Tuesday, February 28, 2012

The Omnivore's Delight

The final section of the Omnivore’s Dilemma was very interesting to me because it was so different than all of the other sections of the book.  While the other two sections dealt with realistic and possibly food options for the average American, myself included, the third part described a lifestyle that was altogether strange to me.

Evan and I have joked before that we want to life in the woods and forage for food together, but never have I actually considered it as an actual possibility.  For me to consider growing, hunting, and gathering all of my own food is almost a joke.  I don’t know the first thing about hunting or gathering, and I’m not sure how much wild sustenance is roaming and growing near my home anyway, a suburb of Detroit.  My family used to grow chives and tomatoes in our backyard when I was young, but that has long since become a way of the past.  Nowadays, I would have no idea how to go about growing anything without some extensive research.

Reading this section was an interesting experience, because I couldn’t decide whether I wanted to emulate his actions or not.  On the one hand, the thought of being completely responsible for my own food was tempting.  He described the meal he ate as the perfect meal because he was completely aware of everything that had to go into making it.  Especially after taking this class, that idea was a very appealing one.

The more I thought about it, though, the more pessimistic I became.  I began to realize that, even if I could in theory eat a “perfect meal” of foraged food the way Pollan did, it wouldn’t exactly be the lifestyle change I was imagining it to be.  Pollan wrote that it took a very long time to get to the point where he could finally complete his meal (the hunting license alone took a couple of months) and I began to wonder what he was eating during this time.  No doubt, the answer to this question was corn, in varying quantities and forms.  And so I found myself once again trapped in the first section, surrounded by all of this inescapable corn.
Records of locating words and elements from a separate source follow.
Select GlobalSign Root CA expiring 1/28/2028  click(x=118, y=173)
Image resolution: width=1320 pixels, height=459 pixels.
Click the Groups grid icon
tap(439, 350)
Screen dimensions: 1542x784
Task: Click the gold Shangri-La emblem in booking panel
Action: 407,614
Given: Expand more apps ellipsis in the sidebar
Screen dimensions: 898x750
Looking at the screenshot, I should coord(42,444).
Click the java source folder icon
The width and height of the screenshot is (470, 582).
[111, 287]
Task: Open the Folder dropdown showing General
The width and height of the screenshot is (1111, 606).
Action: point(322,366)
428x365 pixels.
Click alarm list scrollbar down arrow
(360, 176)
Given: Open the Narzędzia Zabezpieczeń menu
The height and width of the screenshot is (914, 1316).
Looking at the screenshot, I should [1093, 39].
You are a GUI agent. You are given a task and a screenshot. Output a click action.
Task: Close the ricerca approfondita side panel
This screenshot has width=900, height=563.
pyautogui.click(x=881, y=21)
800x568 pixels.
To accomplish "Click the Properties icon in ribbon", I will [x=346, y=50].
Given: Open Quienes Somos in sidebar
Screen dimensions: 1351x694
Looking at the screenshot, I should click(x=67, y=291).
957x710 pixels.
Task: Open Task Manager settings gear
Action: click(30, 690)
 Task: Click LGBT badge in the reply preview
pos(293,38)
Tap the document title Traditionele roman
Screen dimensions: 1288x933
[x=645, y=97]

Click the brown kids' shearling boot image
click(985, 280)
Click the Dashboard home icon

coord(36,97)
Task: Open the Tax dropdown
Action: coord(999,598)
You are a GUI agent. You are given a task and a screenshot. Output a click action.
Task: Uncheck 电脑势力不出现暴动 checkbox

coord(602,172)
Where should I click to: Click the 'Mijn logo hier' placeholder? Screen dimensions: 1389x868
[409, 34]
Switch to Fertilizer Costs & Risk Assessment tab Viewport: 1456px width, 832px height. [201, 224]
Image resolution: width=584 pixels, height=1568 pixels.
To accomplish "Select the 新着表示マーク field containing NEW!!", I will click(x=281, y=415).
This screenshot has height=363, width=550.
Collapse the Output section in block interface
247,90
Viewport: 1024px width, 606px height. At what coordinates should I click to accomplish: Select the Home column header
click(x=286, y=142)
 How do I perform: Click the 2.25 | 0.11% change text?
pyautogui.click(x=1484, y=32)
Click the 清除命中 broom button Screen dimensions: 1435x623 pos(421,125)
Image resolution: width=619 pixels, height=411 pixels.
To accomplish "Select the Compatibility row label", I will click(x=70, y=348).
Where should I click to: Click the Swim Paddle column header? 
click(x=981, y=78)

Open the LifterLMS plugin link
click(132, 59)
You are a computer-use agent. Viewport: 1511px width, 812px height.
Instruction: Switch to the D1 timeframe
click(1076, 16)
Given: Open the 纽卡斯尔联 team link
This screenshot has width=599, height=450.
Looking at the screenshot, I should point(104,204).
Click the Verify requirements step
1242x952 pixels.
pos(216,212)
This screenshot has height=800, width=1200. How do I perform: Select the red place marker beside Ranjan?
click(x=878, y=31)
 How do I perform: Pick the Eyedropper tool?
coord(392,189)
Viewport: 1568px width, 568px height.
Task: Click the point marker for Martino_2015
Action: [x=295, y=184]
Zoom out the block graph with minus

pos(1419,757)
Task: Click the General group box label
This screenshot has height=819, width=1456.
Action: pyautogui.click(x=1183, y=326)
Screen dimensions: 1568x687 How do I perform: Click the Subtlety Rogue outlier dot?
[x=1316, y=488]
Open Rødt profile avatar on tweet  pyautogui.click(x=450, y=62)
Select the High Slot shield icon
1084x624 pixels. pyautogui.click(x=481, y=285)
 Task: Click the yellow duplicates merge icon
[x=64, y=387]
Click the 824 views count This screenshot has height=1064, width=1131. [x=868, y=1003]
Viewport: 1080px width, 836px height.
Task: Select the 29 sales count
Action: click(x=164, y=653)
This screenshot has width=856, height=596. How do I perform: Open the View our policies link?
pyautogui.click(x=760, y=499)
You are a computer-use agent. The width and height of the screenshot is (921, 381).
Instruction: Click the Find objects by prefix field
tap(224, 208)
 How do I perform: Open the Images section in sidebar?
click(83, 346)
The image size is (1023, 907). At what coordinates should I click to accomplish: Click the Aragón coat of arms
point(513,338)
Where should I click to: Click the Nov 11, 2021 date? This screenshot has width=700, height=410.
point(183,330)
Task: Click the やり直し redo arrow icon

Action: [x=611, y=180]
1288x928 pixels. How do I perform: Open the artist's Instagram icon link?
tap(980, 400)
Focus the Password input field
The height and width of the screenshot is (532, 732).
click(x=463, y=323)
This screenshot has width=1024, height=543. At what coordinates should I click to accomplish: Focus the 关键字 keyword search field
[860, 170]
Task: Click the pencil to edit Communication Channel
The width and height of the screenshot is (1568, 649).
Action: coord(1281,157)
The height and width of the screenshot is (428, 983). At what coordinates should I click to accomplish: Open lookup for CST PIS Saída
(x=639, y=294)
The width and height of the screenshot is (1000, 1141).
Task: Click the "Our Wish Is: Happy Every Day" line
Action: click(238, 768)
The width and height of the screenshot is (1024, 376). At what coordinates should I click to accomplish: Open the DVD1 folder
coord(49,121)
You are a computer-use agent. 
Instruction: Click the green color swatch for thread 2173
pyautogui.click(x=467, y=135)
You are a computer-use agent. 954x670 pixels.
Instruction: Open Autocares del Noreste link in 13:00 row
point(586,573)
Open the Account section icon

I began to realize, as he had written from the start, that this was not a viable solution to the food problem for the majority of people in the United States.  It’s tempting to want to take yourself out of the food industry completely, whether as an independent farmer like Joel Stalin or as a forager like Angelo Garro, but the truth of the matter is that this isn’t really helping anyone but yourself.

To me, the most important thing still is food industry reform.  Earthbound farms, for example, has industrialized their organic farming, which has resulted in a world of good; they’ve converted thousands of acres of land to organic farmland, cutting down on incomprehensible amounts of pesticides that otherwise would have been used to keep that land ready for growing.  Industrialization may be a problem, but it my mind, the only realistic solutions are those that recognize the prevalence of the industrialization and aim to fix it, rather than those that cut it out altogether.  Because, realistically, no one in the 21st century is going to agree to go back to the days of hunting and gathering.  Getting people to buy organic, though, that’s something that still has hope.